Regarding the Confusion about Ragged Tensors in the Documentation
In the "Fully Packed Layout (THD)" under Case 3 on this page, I noticed the following description:
`Q = aabb`
dimension = [B = 2, H = 1, S = 8, D = 64]
stride = [S × H × D = 512, D = 64, H × D = 64, 1]
What confuses me is that, despite using ragged_tensors, the dimensions still appear the same as they would be without ragged_tensors.
From my understanding, ragged_tensors should offer two key benefits:
- Improved memory access efficiency (due to more compact data arrangement).
- Memory savings (when sequences within a batch have varying lengths, ragged_tensors provide a more compact memory layout, as shown by the example
Q=aabbbinstead ofQ[b=0]=aa000000, Q[b=1]=BBB00000).
However, in this case, the dimensions are still given as [B, H, S, D], which seems to suggest that the purpose of using ragged_tensors here is purely to improve memory access efficiency, without any memory savings. Could you kindly clarify whether my understanding is correct?
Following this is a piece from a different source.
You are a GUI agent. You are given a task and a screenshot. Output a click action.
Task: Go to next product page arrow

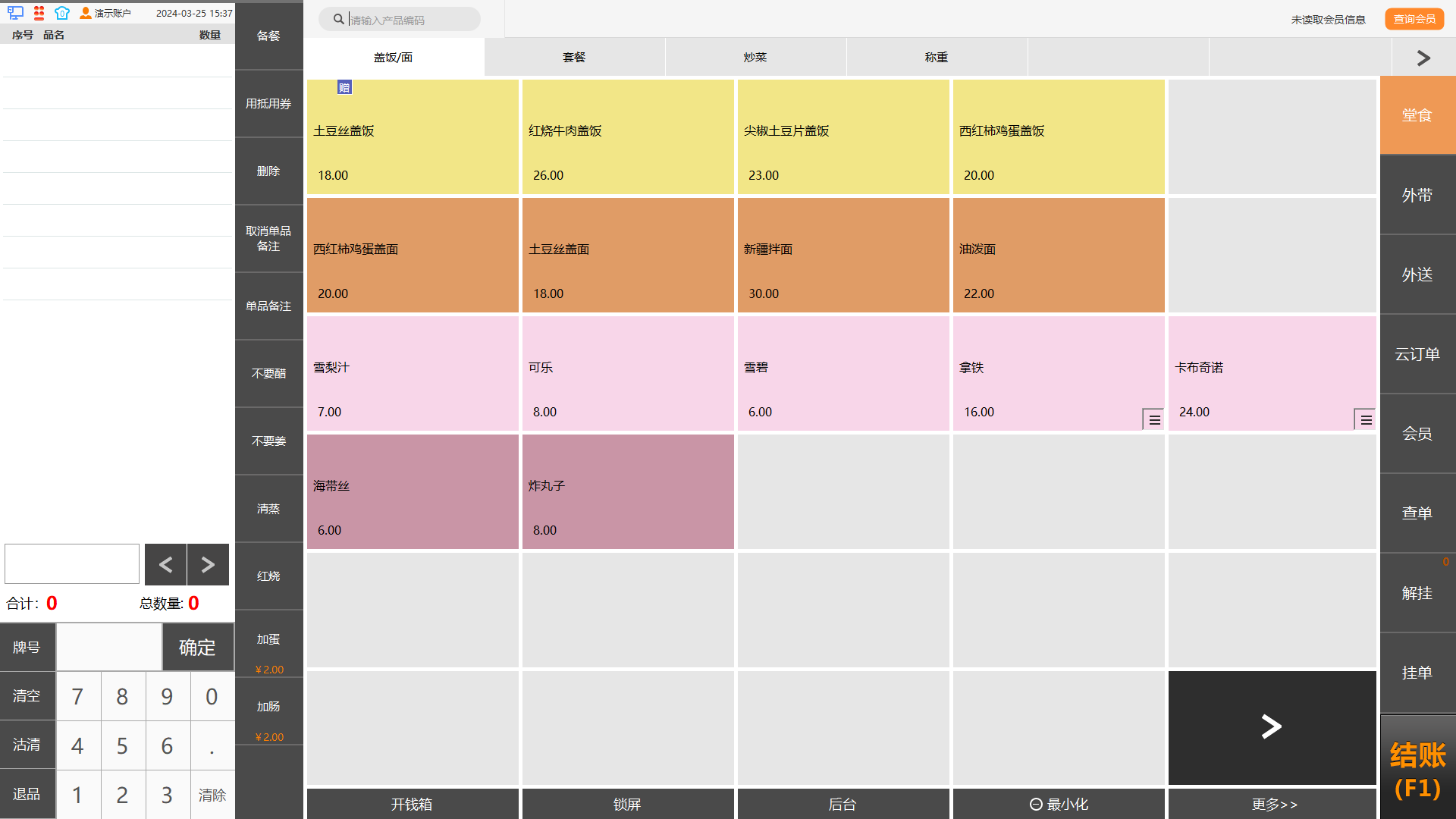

Hi @yhyang201 Thanks for the question.
In the case of Ragged offset where the sequences are padded together, the graph API dimensions of query, key, value, output are indeed [B,S,H,D], but the sizes of these tensors are not sized that way.
Here, B denotes the number of sub-sequences, and S denotes the maximum sequence length. The size of the query, key, value, output tensors would be sized T * H * D, where T = sum(seqlen), and seqlen is an array sized B.
Thanks